Meta (META) may be pulling back even further from the metaverse it once bet its future on.

Executives are discussing budget cuts of up to 30% at the company’s metaverse division in 2026, according to a Bloomberg report citing people familiar with the talks. The unit includes Horizon Worlds, Meta’s social virtual reality (VR) platform, and its Quest headset unit. The cuts would include layoffs, the report said.

Meta founder and CEO Mark Zuckerberg reportedly asked all departments to find 10% in cost savings, a standard request during recent budget cycles. But the metaverse team was asked to go deeper, Bloomberg said, in part because the broader tech industry has not embraced the metaverse as fast or as fully as Meta once expected.

The biggest reductions are expected to fall on the virtual reality group, which accounts for the majority of metaverse-related spending. Horizon Worlds is also likely to see cuts.

Meta shares rose 4% on Thursday following the report. The stock is up over 10% year-to-date.

The metaverse refers to a collection of interconnected virtual worlds where people can work, play, and socialize using digital avatars, often through virtual reality headsets. At its peak, the idea captured Silicon Valley’s imagination and companies scrambled to stake out real estate in VR spaces, buy up blockchain-based assets and pitch new tools for a fully immersive internet.

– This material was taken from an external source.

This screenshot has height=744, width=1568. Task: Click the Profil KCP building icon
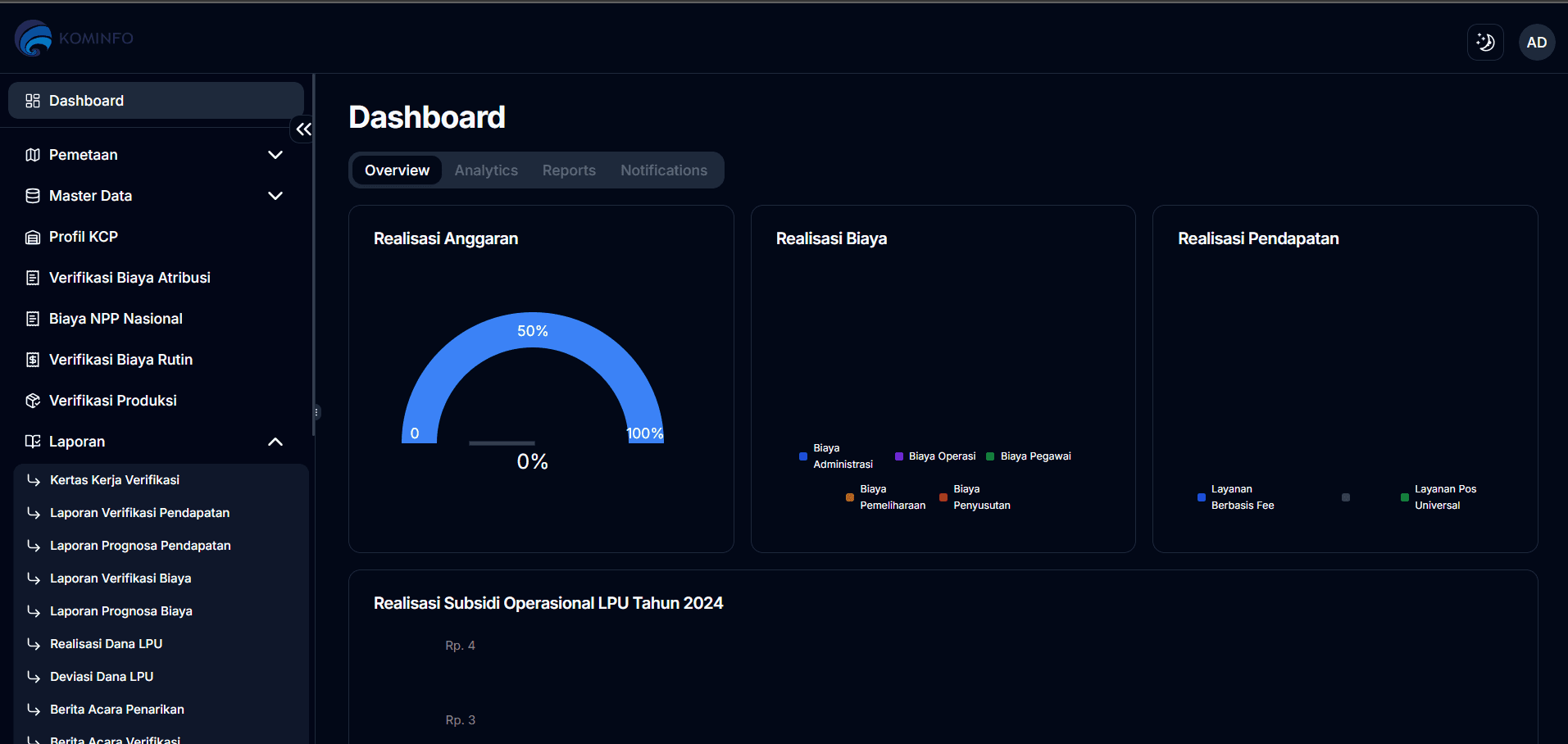click(33, 238)
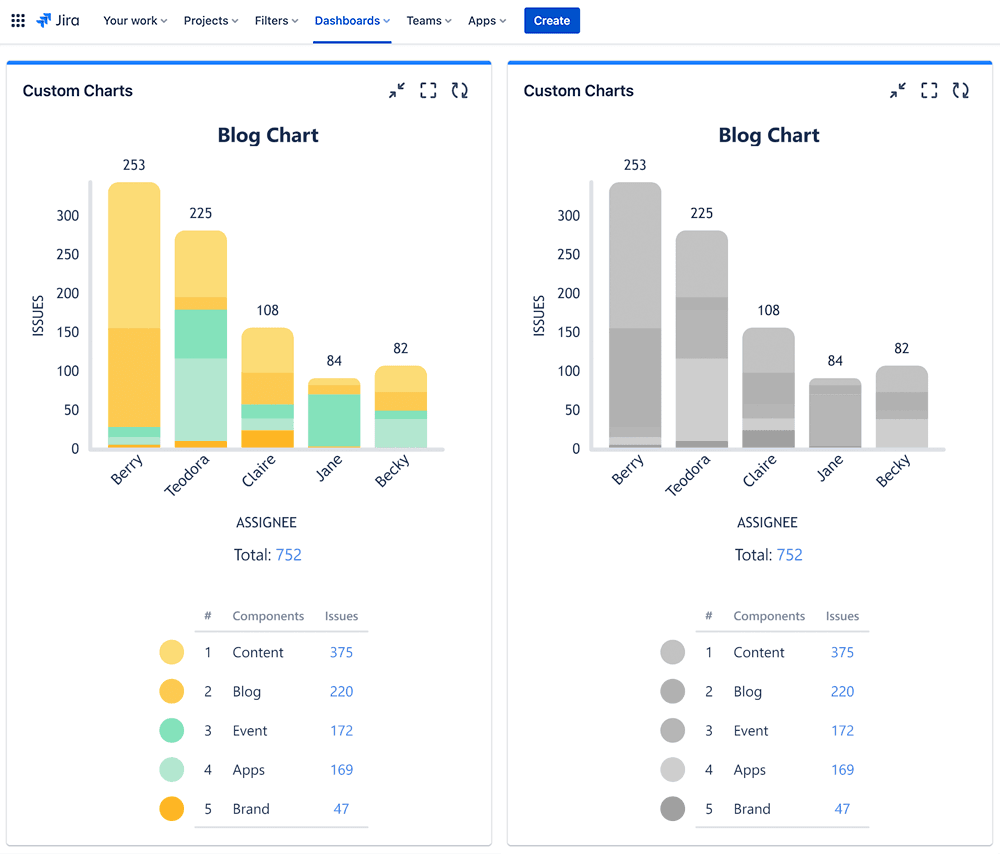The image size is (1000, 854).
Task: Click the Jira logo
Action: 58,20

Meta leaned in harder than anyone. The company rebranded from Facebook to Meta in 2021, committing tens of billions of dollars to what Zuckerberg called the “next frontier” of computing.

But user adoption fell short, and the tech world shifted focus. Apple moved toward spatial computing with the Vision Pro, Microsoft scaled back its own mixed-reality plans, and AI became the new battleground.

Meta’s metaverse group belongs in the Reality Labs division at the company, which has lost more than $70 billion since the start of 2021, Bloomberg said.